Wertmäßig wurde der bisherige Exportrekord im Krisen- und Sanktionsjahr 2022 aufgestellt. Anomal hohe Weltmarktpreise hatten es russischen Lieferanten ermöglicht, 19,3 Mrd. US‑Dollar (18,2 Mrd. Euro) mit Düngerexporten zu verdienen, um 54% mehr als 2021 trotz des damaligen Mengenrekordes. 2023 ging der Wert der Ausfuhren um knapp ein Viertel auf ca. 14 Mrd. Euro zurück, obwohl die Menge um 2% auf 33,9 Mio. Tonnen zulegte.
Keine Sanktionen gegen Düngemittel
Düngemittel gehören zu den Gütern, deren Import aus Russland westliche Länder aus humanitären Gründen ausdrücklich nicht sanktioniert haben. Trotzdem ist der Anteil der nichtwestlichen Käufe russischen Düngers von ca. 60% im Vorsanktionsjahr 2021 auf ca. 75% im Jahr 2023 gestiegen.

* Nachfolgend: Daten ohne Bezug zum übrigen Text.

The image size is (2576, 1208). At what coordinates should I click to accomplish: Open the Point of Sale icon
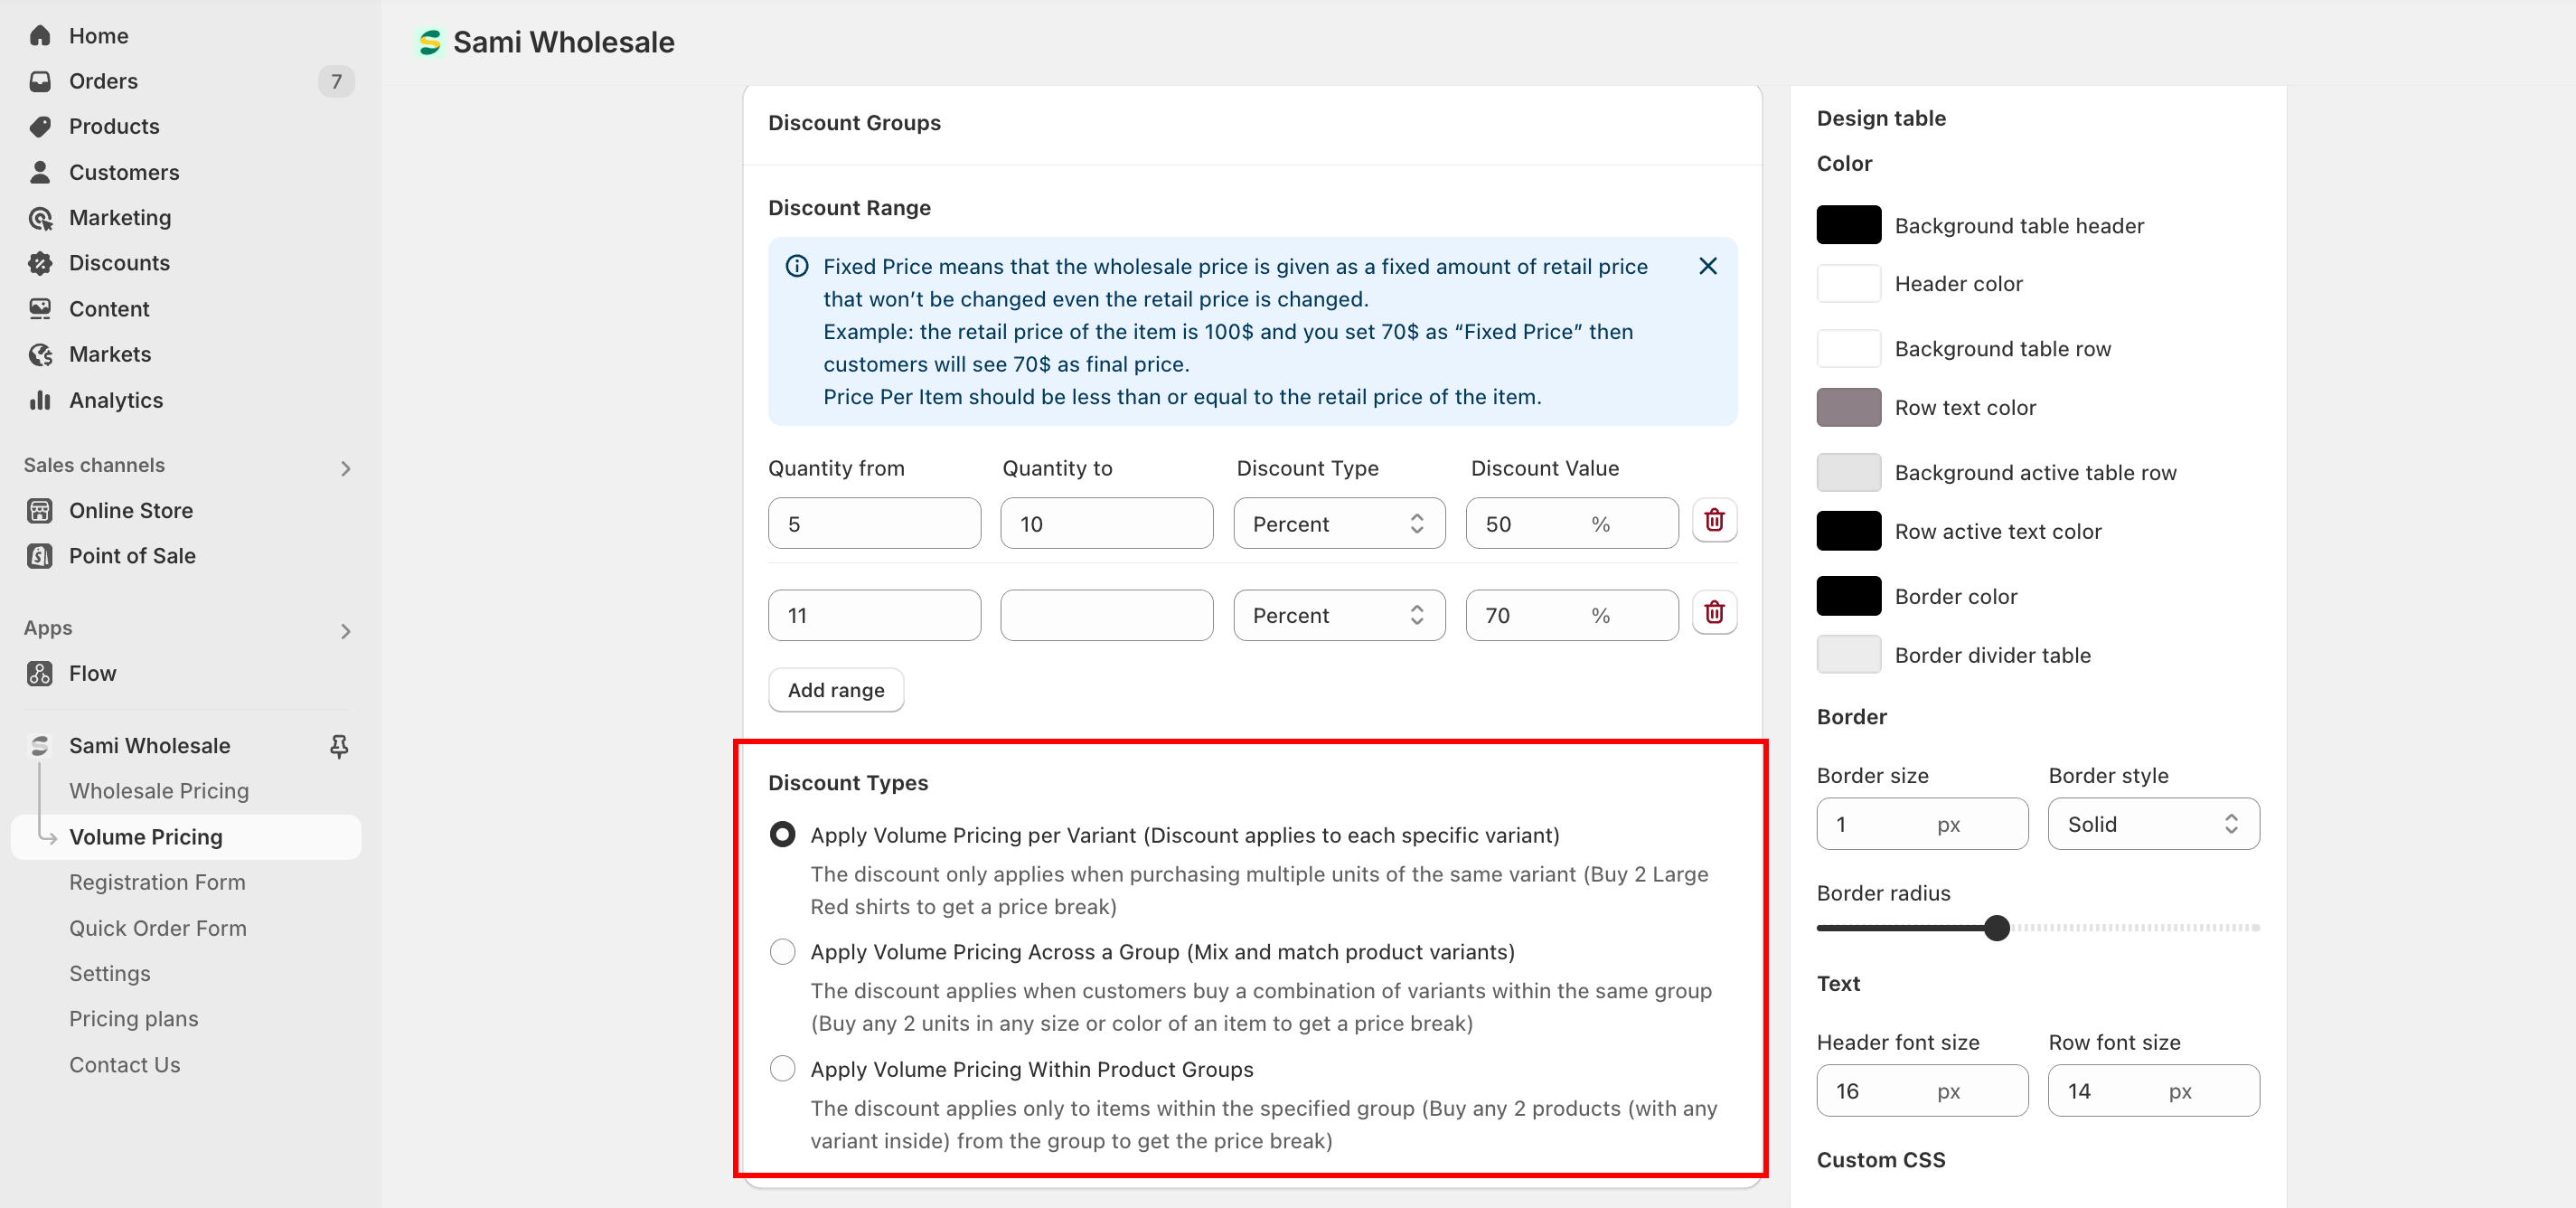pyautogui.click(x=40, y=556)
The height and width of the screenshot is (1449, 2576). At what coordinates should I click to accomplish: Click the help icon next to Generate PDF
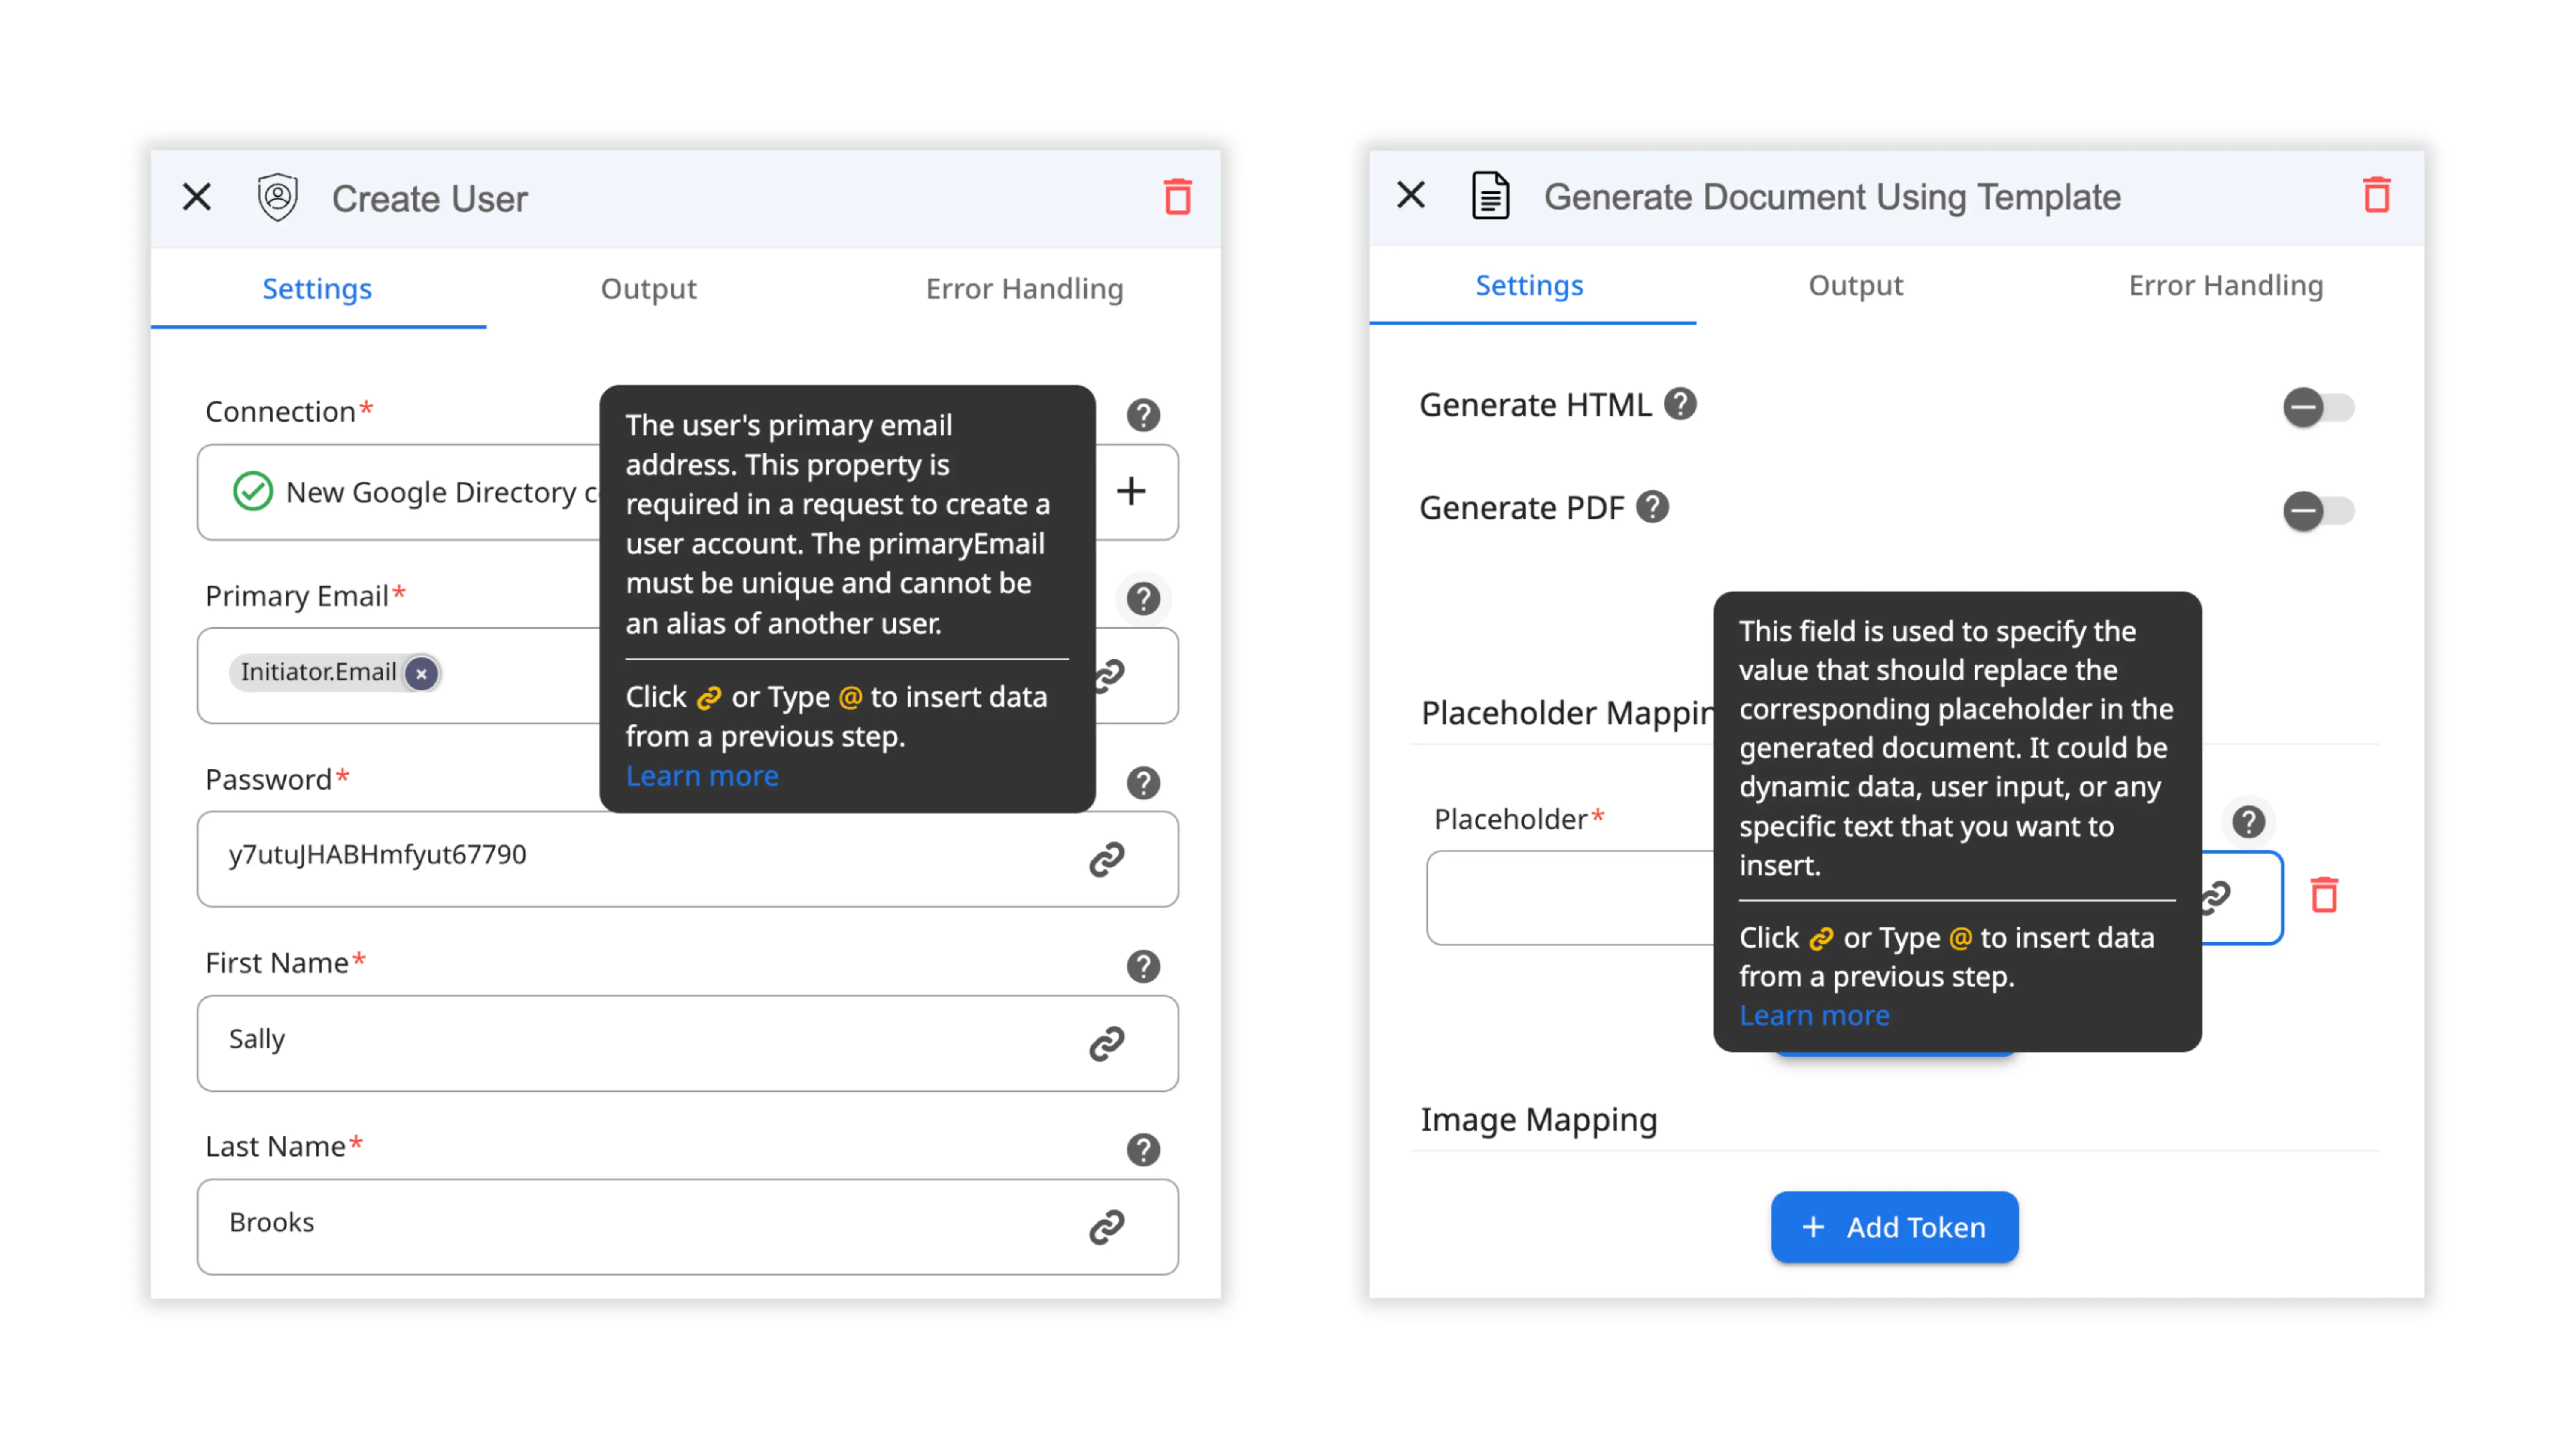1653,507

Im vergangenen Jahr lieferte Russland laut der UN-Datenbank Comtrade 9,4 Mio. Tonnen, oder 28% der Gesamtmenge sowie um 1,3 Mio. Tonnen mehr als 2022 an seinen wichtigsten Düngerkunden Brasilien, wofür das südamerikanische Land 3,7 Mrd. Euro zahlte. Indien steigerte seine Düngerimporte aus Russland 2022 von 3,6 Mio. Tonnen auf 4,8 Mio. Tonnen im Jahr 2023, die 2 Mrd. Euro wert waren. Die USA versorgten sich 2023 mit 4,3 Mio. Tonnen russischen Düngemitteln im Wert von 1,5 Mrd. Euro. Das waren um 1,8 Mio. Tonnen mehr als 2022. Insgesamt entfielen 55% der russischen Exportmenge auf die drei wichtigsten Abnehmer Brasilien, Indien und die USA.

Es sei unwahrscheinlich, dass die EU Sanktionen gegen russische Pflanzennährstoffe verhängen werde, sagte Chris Lawson, Leiter des Bereichs Düngemittel bei der Londoner Beratungsfirma CRU der Financial Times. „Die Erinnerung an die hohen Düngemittelpreise im Jahr 2022 und die Bedrohung der Ernährungssicherheit sind den politischen Entscheidungsträgern noch gut im Gedächtnis.“

Quellen: Fertilizers Europe (EN), Forbes (EN), FT (EN), World Bank (EN), Vedomosti (RU), RAPU (RU), Rosstat (RU), Comtrade (EN)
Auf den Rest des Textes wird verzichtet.